## Exercise data
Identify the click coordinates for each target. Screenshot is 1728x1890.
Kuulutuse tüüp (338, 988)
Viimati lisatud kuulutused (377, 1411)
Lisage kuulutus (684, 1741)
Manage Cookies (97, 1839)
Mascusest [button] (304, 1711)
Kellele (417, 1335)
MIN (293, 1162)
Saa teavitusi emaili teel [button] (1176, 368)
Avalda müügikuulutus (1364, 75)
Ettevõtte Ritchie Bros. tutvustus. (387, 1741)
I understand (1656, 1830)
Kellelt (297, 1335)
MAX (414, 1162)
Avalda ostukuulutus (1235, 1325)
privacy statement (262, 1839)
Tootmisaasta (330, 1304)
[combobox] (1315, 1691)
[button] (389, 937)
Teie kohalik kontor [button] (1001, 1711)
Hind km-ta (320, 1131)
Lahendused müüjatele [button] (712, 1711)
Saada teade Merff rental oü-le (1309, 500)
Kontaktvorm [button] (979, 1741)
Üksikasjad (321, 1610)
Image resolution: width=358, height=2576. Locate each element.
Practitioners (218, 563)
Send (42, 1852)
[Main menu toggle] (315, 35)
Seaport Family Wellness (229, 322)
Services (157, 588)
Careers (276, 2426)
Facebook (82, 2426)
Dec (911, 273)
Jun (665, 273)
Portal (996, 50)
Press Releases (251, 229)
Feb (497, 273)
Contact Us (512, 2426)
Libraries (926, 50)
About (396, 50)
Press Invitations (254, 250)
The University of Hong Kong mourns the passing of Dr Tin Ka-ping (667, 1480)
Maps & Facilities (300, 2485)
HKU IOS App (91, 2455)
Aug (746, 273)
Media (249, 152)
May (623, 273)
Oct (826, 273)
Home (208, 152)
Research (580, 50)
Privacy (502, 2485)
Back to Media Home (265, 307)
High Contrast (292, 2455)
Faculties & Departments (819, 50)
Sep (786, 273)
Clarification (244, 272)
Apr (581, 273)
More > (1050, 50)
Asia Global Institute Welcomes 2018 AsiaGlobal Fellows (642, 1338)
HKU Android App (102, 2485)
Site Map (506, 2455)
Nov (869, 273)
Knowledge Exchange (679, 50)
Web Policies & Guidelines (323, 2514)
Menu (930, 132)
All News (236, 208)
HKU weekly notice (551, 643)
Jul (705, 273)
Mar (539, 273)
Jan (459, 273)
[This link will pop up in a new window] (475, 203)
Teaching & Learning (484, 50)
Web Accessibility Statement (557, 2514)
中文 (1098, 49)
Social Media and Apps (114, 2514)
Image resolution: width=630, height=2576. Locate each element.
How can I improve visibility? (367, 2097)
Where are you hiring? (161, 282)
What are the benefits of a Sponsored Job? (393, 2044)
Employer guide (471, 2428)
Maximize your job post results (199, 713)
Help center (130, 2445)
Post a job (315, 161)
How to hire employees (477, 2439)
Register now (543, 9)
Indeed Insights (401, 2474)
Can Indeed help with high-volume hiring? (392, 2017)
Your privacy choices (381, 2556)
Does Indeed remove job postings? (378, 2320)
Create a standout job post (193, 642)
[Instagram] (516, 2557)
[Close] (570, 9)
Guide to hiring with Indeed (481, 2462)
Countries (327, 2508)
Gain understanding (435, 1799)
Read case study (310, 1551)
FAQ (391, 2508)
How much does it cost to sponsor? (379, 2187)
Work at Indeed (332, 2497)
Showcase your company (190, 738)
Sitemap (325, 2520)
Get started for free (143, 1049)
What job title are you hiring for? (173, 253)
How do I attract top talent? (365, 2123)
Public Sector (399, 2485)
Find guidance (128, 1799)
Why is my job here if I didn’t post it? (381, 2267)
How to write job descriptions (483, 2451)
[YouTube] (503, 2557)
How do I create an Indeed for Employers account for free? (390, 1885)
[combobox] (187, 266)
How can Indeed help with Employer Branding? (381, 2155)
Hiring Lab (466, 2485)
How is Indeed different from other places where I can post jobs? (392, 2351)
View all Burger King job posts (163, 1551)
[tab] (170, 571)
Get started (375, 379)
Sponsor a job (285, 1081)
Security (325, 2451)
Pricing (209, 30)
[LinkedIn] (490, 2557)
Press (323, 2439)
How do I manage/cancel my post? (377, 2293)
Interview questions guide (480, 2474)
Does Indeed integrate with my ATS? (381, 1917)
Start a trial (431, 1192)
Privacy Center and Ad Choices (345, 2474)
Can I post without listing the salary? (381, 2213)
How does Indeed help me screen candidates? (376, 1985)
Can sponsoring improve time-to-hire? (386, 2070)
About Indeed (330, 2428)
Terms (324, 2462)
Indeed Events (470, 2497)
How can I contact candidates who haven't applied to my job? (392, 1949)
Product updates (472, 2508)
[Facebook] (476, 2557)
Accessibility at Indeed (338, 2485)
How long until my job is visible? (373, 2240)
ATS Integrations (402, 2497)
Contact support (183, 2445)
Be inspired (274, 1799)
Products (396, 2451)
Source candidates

## Task details
Reproduce, exactly and with both ends included, every line from the one that contains "Product updates (472, 2508)" to the end of the listing above.

## Result of this exercise
Product updates (472, 2508)
[Facebook] (476, 2557)
Accessibility at Indeed (338, 2485)
How long until my job is visible? (373, 2240)
ATS Integrations (402, 2497)
Contact support (183, 2445)
Be inspired (274, 1799)
Products (396, 2451)
Source candidates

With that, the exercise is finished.